### YOUR OBJECTIVE
From the passage on graceful degradation below, extract the portion starting with "Graceful degradation means" and going on through "fundamental design requirement.", copying it word for word.

----- PASSAGE PROVIDED

Graceful Degradation

Graceful degradation means that when components fail, the system continues to operate safely at reduced capability rather than failing completely or unsafely. For subsea systems — where recovery is expensive and immediate intervention is impossible — graceful degradation is not optional; it is a fundamental design requirement.

Why This Exists

Subsea systems face harsh environments and operate far from support. Component failures are inevitable. The question is not whether failures will occur but whether the system degrades gracefully when they do. Ungraceful degradation — catastrophic failure, unsafe behaviour, or silent data corruption — is the alternative.

----------
----- INFORMATION GIVEN

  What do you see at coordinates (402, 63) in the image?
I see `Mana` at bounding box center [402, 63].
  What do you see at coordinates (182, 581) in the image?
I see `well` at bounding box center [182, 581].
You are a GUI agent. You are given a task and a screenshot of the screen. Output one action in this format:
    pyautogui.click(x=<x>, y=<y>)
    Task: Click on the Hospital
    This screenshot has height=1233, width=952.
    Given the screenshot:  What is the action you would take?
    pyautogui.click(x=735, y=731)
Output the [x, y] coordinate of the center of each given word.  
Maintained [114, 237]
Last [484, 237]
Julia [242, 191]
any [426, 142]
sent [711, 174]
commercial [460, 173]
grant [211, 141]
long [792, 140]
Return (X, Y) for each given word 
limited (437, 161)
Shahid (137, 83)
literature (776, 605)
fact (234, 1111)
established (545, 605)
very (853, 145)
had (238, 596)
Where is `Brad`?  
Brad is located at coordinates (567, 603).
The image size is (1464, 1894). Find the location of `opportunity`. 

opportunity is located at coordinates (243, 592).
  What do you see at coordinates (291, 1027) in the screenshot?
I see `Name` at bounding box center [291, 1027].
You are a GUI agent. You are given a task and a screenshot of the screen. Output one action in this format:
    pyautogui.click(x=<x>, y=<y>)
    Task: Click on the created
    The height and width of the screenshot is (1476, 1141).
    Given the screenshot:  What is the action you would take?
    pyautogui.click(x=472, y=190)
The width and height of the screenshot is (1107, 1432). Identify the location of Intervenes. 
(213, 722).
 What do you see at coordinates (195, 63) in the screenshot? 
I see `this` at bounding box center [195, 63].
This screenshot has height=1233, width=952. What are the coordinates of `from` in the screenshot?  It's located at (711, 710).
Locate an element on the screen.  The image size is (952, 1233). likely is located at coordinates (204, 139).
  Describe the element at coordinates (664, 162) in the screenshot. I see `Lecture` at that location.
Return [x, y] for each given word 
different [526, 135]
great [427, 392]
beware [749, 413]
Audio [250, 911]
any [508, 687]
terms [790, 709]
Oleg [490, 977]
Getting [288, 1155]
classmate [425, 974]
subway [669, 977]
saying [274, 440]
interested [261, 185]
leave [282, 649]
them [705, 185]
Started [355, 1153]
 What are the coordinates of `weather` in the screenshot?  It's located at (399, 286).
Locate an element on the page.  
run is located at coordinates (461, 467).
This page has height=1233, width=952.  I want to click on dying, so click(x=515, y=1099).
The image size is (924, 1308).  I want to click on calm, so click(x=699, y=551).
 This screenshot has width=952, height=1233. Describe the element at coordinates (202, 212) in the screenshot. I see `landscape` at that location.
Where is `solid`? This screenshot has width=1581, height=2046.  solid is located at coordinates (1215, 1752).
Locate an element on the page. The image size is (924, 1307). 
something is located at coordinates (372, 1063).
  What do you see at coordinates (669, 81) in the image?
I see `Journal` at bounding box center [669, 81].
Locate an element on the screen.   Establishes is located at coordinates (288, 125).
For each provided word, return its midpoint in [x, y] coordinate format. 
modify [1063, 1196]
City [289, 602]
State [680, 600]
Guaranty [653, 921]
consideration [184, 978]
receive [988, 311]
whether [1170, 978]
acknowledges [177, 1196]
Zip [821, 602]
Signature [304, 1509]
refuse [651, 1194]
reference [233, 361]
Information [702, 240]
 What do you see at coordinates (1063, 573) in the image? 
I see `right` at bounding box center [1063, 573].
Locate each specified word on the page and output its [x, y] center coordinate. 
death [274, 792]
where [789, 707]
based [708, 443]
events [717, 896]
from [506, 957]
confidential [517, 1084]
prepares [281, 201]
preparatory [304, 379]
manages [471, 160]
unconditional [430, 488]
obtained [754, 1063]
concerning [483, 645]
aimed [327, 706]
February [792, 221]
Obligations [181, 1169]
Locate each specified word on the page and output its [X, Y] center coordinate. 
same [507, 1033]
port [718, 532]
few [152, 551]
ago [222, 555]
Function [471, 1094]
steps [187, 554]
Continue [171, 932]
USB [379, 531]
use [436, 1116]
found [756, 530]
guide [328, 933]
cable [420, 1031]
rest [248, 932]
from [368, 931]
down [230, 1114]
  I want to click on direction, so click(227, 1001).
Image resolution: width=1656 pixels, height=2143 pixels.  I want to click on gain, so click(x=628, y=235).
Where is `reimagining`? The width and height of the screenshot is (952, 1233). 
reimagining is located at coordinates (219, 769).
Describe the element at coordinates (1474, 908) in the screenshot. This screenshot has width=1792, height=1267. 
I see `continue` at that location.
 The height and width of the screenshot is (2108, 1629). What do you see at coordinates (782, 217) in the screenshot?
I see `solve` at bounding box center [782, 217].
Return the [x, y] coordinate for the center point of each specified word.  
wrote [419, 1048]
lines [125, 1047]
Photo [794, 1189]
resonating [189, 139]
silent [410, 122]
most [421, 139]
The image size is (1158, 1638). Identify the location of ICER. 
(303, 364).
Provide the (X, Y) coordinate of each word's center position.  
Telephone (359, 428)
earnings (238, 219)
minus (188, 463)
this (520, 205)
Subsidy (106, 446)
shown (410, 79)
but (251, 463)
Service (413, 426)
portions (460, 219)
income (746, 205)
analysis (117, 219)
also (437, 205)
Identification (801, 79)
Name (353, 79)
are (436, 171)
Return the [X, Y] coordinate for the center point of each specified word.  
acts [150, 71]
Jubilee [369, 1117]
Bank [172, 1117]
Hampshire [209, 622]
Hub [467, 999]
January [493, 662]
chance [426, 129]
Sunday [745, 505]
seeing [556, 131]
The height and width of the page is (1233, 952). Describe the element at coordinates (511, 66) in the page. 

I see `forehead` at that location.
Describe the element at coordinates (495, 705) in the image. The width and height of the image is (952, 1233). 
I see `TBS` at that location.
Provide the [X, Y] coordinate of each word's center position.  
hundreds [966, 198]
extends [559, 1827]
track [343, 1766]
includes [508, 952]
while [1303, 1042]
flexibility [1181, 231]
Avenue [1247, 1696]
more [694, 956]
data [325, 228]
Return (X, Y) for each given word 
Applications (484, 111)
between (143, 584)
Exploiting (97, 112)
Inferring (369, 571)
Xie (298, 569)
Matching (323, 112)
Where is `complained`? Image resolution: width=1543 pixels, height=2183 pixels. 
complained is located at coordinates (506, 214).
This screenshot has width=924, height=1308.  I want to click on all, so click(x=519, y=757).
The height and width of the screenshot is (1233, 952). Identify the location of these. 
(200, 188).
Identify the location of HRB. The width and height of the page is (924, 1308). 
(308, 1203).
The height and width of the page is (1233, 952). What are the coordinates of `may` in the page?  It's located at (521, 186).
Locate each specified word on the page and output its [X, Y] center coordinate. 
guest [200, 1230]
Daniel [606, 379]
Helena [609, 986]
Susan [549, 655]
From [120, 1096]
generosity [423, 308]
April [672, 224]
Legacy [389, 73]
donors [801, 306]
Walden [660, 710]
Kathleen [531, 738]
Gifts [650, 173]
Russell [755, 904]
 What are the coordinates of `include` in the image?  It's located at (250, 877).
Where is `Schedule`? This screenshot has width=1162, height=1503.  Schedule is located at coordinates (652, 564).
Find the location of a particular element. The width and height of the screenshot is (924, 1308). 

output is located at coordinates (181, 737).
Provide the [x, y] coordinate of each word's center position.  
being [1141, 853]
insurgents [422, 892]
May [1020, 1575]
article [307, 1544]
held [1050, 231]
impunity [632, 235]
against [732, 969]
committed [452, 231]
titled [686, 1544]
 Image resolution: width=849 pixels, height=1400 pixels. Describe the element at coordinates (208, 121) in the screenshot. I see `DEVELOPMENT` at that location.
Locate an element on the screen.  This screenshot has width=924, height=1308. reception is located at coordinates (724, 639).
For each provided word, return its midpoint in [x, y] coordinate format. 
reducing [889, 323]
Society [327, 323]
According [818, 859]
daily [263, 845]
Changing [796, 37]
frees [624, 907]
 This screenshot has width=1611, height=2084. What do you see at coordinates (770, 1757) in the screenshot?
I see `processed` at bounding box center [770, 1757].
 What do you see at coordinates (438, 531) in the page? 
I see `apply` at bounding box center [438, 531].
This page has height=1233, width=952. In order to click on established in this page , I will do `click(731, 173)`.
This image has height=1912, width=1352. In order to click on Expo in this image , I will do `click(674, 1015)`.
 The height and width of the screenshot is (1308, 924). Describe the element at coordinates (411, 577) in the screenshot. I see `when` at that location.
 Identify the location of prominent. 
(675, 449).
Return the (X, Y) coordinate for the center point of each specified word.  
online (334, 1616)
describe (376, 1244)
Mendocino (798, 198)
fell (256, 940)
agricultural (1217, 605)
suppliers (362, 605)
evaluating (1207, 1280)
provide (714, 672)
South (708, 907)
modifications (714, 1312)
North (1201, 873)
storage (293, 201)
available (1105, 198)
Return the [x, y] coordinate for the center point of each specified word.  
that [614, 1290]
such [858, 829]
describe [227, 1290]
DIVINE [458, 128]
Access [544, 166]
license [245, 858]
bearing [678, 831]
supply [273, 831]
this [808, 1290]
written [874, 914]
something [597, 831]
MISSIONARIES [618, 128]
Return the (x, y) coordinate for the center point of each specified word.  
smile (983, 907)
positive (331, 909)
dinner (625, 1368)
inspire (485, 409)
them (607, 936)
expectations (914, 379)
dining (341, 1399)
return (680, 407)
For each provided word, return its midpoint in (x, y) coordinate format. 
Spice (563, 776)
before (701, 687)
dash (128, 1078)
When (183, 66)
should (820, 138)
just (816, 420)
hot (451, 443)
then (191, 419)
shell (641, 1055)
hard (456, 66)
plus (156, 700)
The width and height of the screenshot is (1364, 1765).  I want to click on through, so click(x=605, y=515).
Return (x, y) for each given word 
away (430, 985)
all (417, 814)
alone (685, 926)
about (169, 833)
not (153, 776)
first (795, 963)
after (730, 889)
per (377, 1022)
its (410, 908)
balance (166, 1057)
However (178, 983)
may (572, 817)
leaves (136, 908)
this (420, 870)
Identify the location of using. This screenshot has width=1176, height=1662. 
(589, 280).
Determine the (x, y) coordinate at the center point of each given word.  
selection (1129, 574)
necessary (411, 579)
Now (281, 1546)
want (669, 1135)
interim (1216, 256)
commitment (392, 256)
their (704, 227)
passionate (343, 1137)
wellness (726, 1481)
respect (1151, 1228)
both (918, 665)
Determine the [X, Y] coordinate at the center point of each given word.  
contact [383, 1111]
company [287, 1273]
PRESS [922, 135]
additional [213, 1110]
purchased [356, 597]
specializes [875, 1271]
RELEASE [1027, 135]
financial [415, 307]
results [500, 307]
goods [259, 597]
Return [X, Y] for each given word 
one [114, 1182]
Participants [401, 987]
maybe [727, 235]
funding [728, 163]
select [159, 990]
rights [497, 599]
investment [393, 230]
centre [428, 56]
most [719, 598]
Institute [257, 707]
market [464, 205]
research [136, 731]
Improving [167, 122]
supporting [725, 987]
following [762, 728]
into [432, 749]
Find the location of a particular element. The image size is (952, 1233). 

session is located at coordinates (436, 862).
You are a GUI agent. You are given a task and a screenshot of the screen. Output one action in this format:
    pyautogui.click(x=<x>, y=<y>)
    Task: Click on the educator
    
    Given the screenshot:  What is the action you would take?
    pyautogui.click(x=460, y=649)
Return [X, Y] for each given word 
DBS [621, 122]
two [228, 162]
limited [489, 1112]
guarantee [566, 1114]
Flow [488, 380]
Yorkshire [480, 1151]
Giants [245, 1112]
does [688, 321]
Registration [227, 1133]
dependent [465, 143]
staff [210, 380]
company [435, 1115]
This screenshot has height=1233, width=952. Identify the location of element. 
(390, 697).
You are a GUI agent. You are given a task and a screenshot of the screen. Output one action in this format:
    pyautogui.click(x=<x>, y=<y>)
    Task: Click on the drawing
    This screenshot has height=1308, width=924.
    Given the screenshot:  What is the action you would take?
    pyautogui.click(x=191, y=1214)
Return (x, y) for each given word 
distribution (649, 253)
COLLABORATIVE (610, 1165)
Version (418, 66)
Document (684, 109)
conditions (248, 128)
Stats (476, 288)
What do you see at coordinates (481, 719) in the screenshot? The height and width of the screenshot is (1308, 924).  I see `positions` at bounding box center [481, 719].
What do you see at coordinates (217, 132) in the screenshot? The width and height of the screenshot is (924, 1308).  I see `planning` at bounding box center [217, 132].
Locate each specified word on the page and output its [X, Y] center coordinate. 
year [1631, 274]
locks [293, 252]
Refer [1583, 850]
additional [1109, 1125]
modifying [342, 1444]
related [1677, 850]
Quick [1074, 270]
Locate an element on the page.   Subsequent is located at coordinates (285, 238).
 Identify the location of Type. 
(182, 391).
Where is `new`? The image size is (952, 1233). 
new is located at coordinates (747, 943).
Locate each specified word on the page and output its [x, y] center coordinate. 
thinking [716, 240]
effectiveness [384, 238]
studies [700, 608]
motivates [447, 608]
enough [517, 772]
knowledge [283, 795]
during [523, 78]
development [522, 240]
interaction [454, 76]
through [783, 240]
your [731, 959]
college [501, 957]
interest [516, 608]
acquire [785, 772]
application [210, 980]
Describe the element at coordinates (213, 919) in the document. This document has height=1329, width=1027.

----------

### FULL OUTPUT
Graceful degradation means that when components fail, the system continues to operate safely at reduced capability rather than failing completely or unsafely. For subsea systems — where recovery is expensive and immediate intervention is impossible — graceful degradation is not optional; it is a fundamental design requirement.